Ao todo, a suposição de que as coisas serão muito diferentes desta vez tem plausibilidade, mas está longe de ser certa.

Acima de tudo, se é verdade, depende do que os formuladores de políticas fizerem. Eles precisam evitar o erro de permitir que a inflação saia do controle, como aconteceu na década de 1970. Eles ainda devem ter tempo para fazer isso. Mas agir de forma decisiva também gera perigos, mais obviamente de uma desaceleração desnecessariamente acentuada, com os custos econômicos que se seguiriam. Contra isso, é possível que as mudanças demográficas, a mudança tecnológica mais lenta, a desglobalização, o esgotamento de importantes oportunidades anteriores de crescimento e o populismo crescente enfraqueçam as forças desinflacionárias no longo prazo. Isso tornaria ainda mais difícil alcançar e sustentar uma inflação baixa.
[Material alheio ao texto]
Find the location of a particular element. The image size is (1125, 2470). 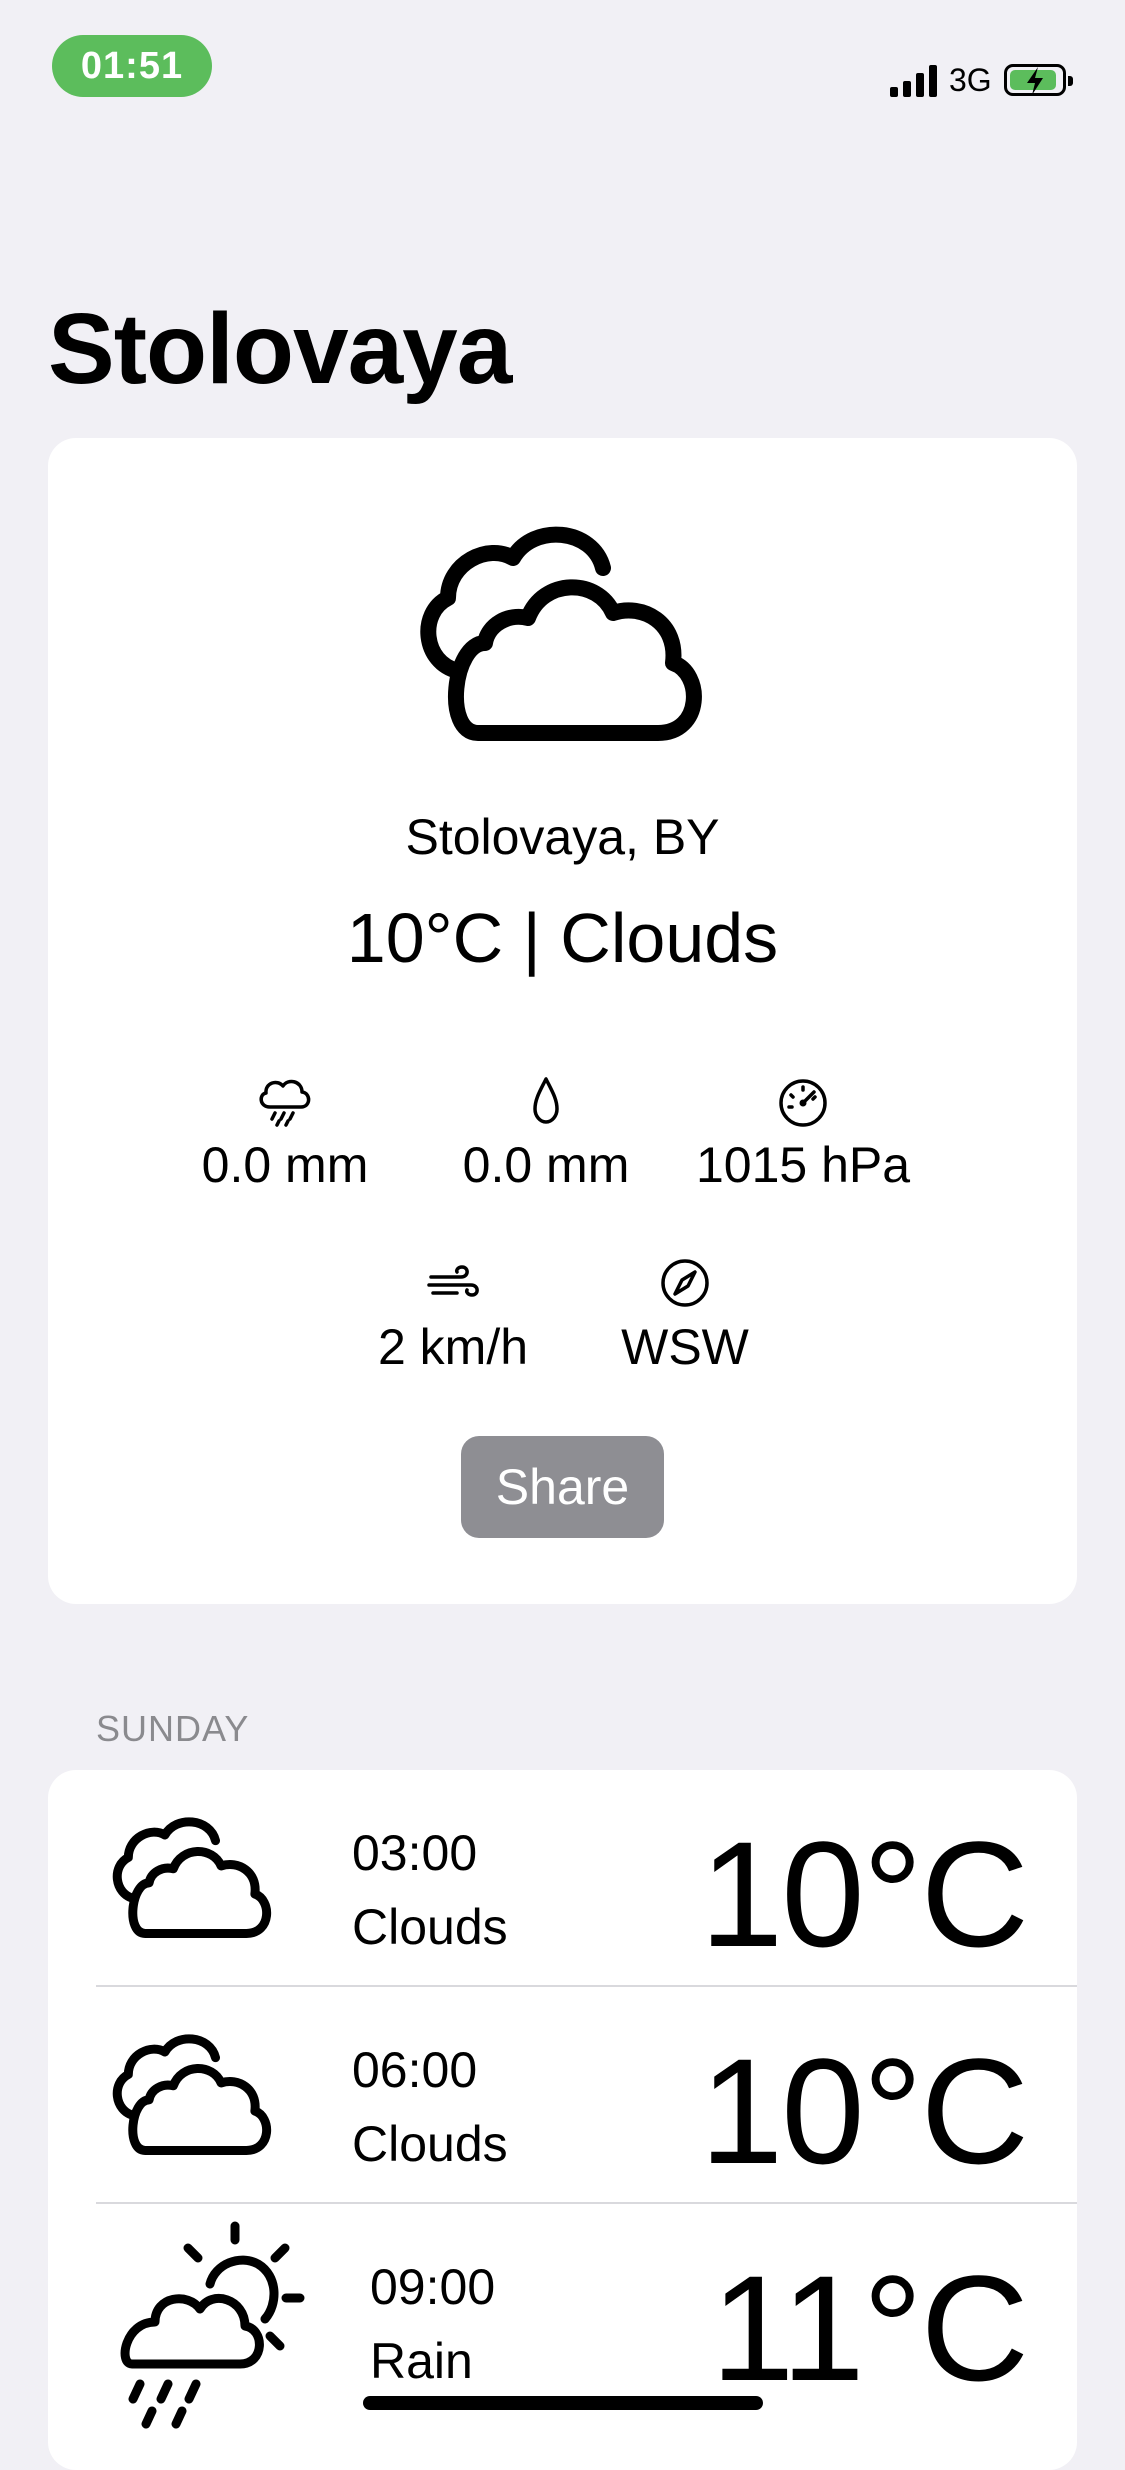

wind-speed-value: 2 km/h is located at coordinates (453, 1347).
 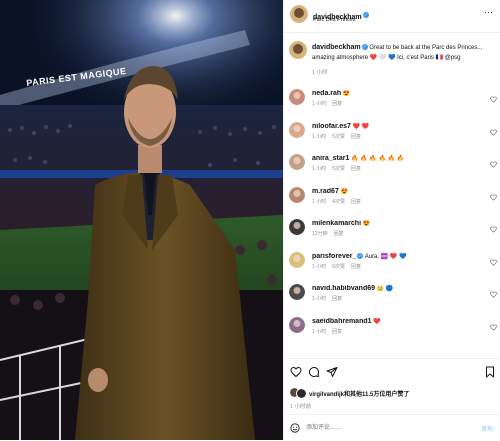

Um perigo óbvio surge no único aspecto em que a economia mundial parece mais frágil do que há 40 anos: o tamanho do estoque da dívida, especialmente o estoque denominado em moeda estrangeira. Crucialmente, isso não vale apenas para países emergentes e em desenvolvimento. O euro também é, em essência, uma moeda estrangeira para um membro da zona do euro atingido pela crise.

Se o aperto da política monetária for substancial e prolongado, é provável que surjam crises de dívida confusas e caras. Acredita-se amplamente que os credores estejam em melhor situação para enfrentar esses golpes do que os bancos internacionais no início da década de 1980. Mas os mutuários talvez não estejam: deve-se supor que aqueles que podem escolher entre a importação de alimentos e energia, por um lado, e o serviço da dívida, por outro, normalmente escolherão o primeiro.

Também é otimista demais até mesmo para ter certeza de que os choques na economia real acabaram. O vírus pode ter truques mais medonhos na manga. Além disso, ninguém sabe como a guerra vai se desenrolar. Além disso, algumas das medidas que estão sendo discutidas, notadamente a proibição do seguro marítimo nos embarques de petróleo russo, podem gerar novos saltos nos preços globais do petróleo. A Rússia também pode cortar as exportações de gás para a Europa, gerando mais distúrbios.

Trabalhei como economista no Banco Mundial na década de 1970. O que mais me lembro desse período é a incerteza generalizada: não tínhamos ideia do que aconteceria a seguir. Muitos erros foram cometidos, alguns por excesso de otimismo e outros por pânico. O passado não se repete. Mas está rimando. Não ignore a poesia do tempo.